Data records »
+--

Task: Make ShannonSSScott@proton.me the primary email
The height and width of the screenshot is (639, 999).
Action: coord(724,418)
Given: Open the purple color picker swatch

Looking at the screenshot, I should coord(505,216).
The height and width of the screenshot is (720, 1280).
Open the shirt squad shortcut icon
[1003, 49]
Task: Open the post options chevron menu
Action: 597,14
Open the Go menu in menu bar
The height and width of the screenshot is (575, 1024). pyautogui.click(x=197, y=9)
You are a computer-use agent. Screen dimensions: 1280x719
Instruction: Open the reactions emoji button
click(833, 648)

+--

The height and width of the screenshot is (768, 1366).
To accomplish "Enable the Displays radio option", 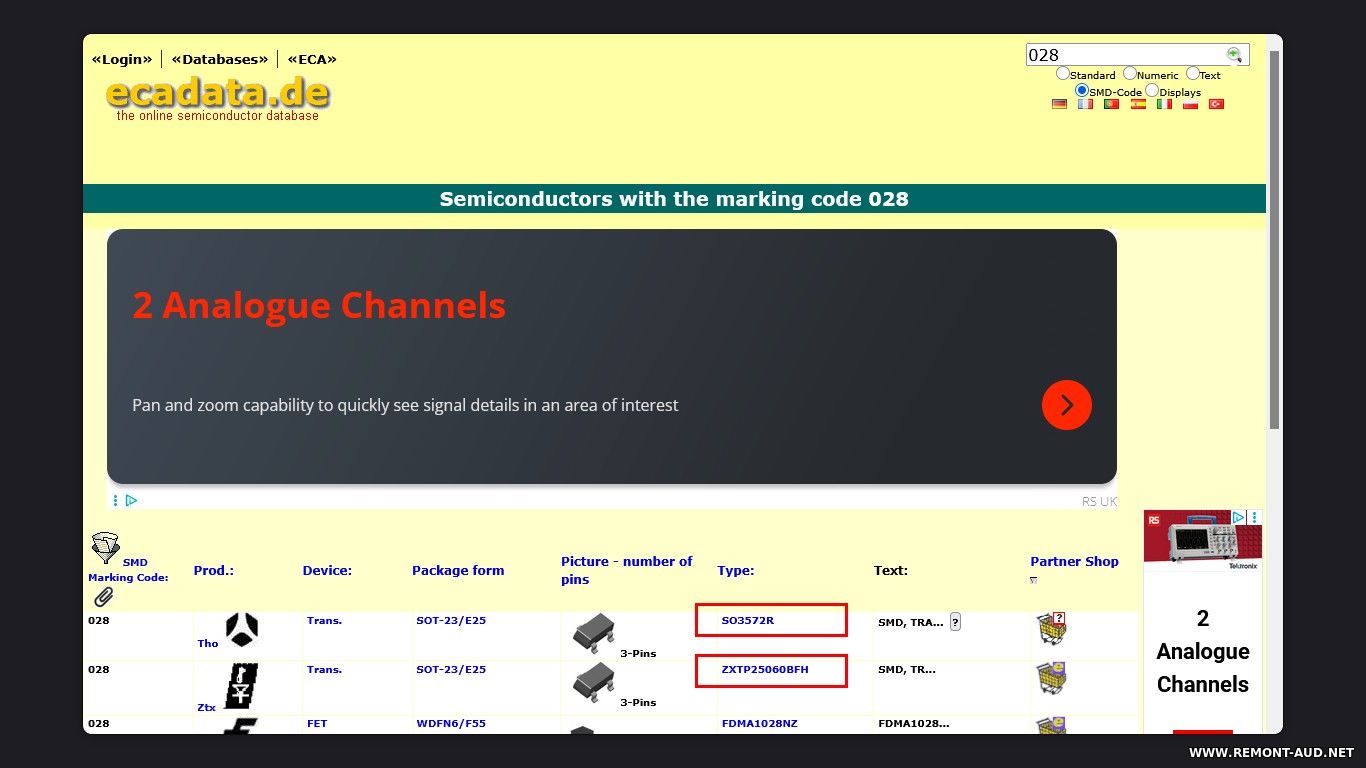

+--

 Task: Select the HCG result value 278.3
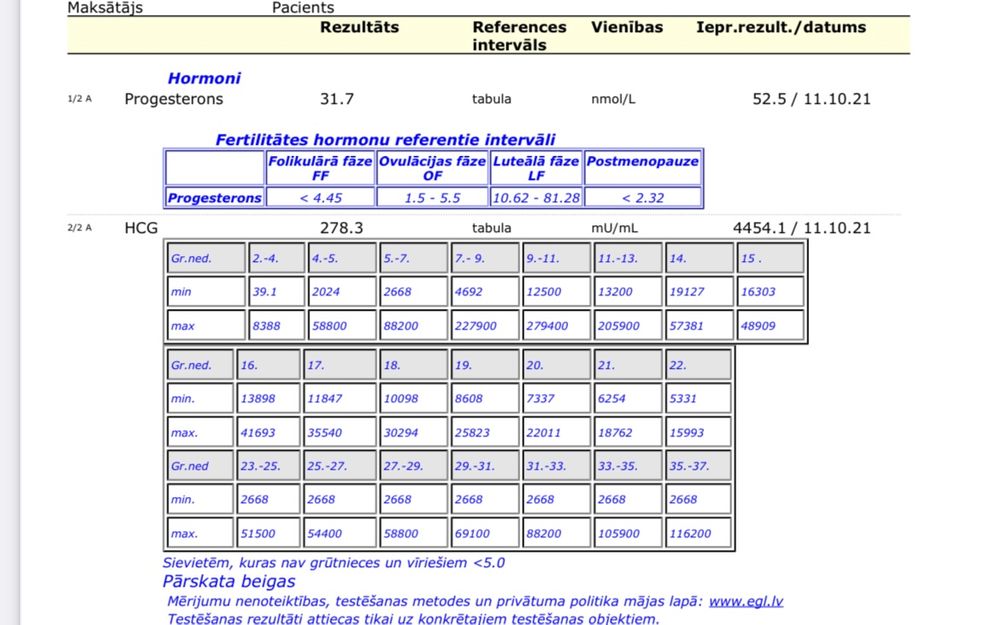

+--

What you will do »
Once you reach the line with "The height and width of the screenshot is (720, 1280)." in the data above, copy it and every line after it exactly, up to and including the line with "You are a computer-use".

Solution to this task »
The height and width of the screenshot is (720, 1280).
Open the shirt squad shortcut icon
[1003, 49]
Task: Open the post options chevron menu
Action: 597,14
Open the Go menu in menu bar
The height and width of the screenshot is (575, 1024). pyautogui.click(x=197, y=9)
You are a computer-use agent. Screen dimensions: 1280x719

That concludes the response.